Il terzo rapporto del collettivo Nos services publics, pubblicato mercoledì 5 novembre 2025, sfida la visione puramente geografica delle disuguaglianze nell'accesso ai servizi pubblici. Lo studio sostiene che una lente territoriale binaria, che contrappone aree rurali a urbane, oscura le multiple discriminazioni sociali subite dagli utenti. «Se la distanza fisica può essere un ostacolo maggiore, si somma alla questione sociale», afferma il rapporto.

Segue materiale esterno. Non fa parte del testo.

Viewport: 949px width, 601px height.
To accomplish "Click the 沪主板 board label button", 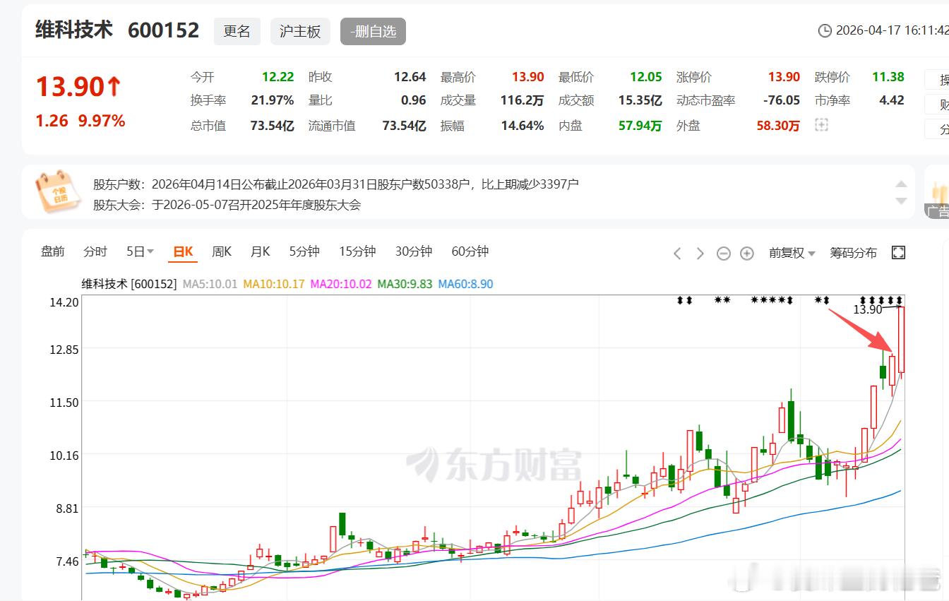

Questo documento approfondito esamina il funzionamento di sei settori principali: sportelli amministrativi, sanità, istruzione, istruzione superiore, alloggi e acqua. Gli autori, guidati da alti funzionari di tendenza di sinistra, si basano su statistiche statali, rapporti di audit e osservazioni quotidiane in quattro territori: Joigny (Yonne), Saint-Paul (La Réunion), Meylan (Isère) e Villeurbanne (Métropole de Lyon).
Il rapporto rivela dinamiche di esclusione legate all'età degli utenti, alla precarietà, al livello di istruzione e all'isolamento geografico. Constata che la presenza di sportelli pubblici è diminuita negli ultimi quarant'anni, favorendo le metropoli a scapito della Francia rurale e alimentando un senso di abbandono. Tuttavia, l'accesso equo dipende anche dalle risorse allocate, dal reclutamento degli agenti e dall'interazione umana.
Evidenziando queste intersezioni tra fattori territoriali e sociali, il collettivo auspica un approccio più inclusivo ai servizi pubblici per garantire un accesso equo per tutti.